--- TO DO ---
Locate "Where should I" in the listing. Transcribe the line that contains it and every line that follows, through the last, omitting all pictures.

--- GIVEN ENTRIES ---

== Segment start ==

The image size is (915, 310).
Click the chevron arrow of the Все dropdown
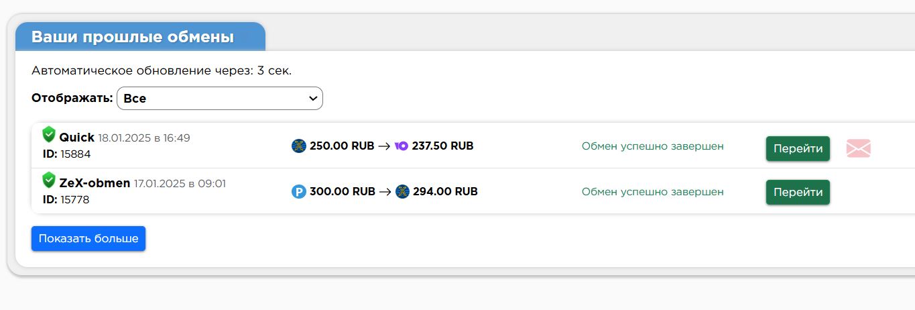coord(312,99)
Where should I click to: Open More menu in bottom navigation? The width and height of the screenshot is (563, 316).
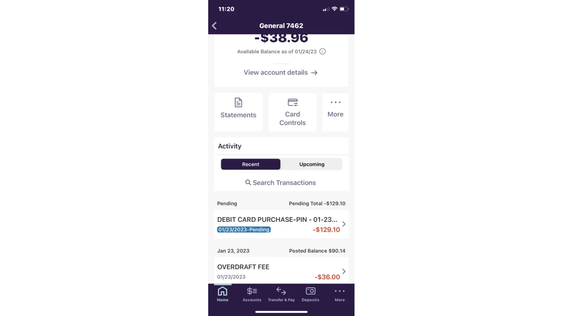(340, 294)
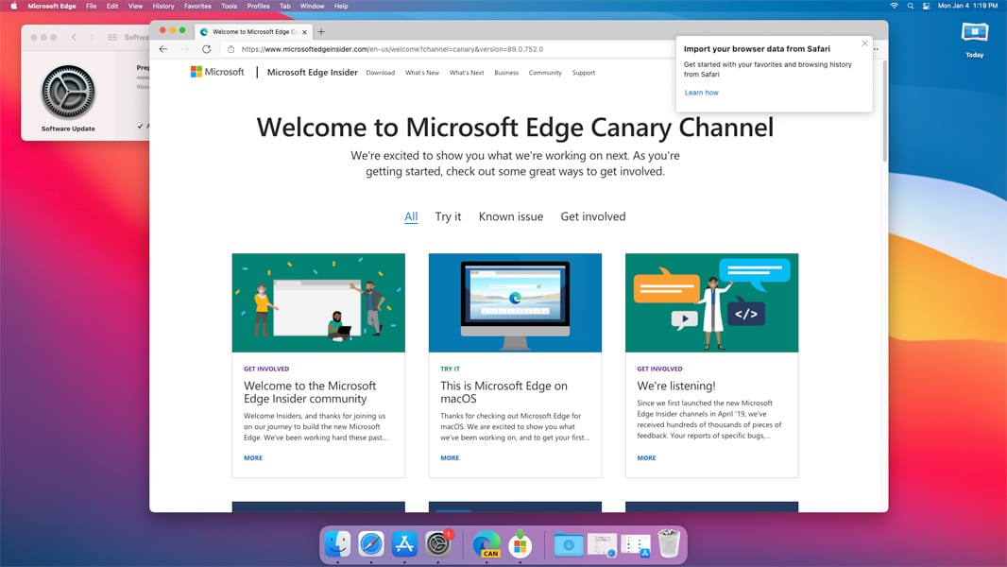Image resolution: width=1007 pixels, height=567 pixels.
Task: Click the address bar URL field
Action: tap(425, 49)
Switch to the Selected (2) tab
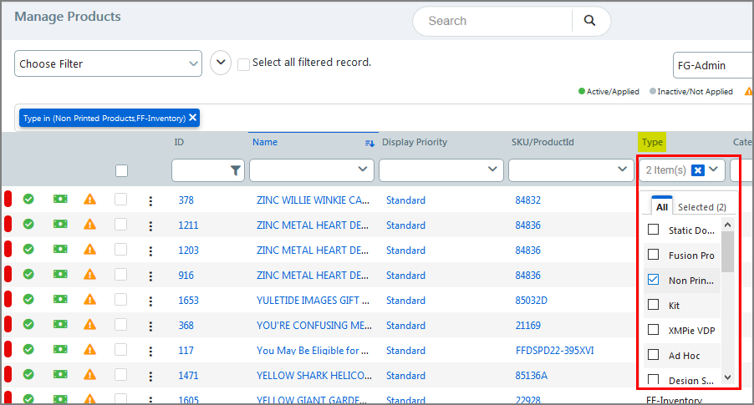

== Segment end ==

--- ANSWER FOR THE TASK ---
Where should I click to: Open More menu in bottom navigation? The width and height of the screenshot is (563, 316).
(340, 294)
Image resolution: width=1007 pixels, height=567 pixels.
Task: Click the address bar URL field
Action: tap(425, 49)
Switch to the Selected (2) tab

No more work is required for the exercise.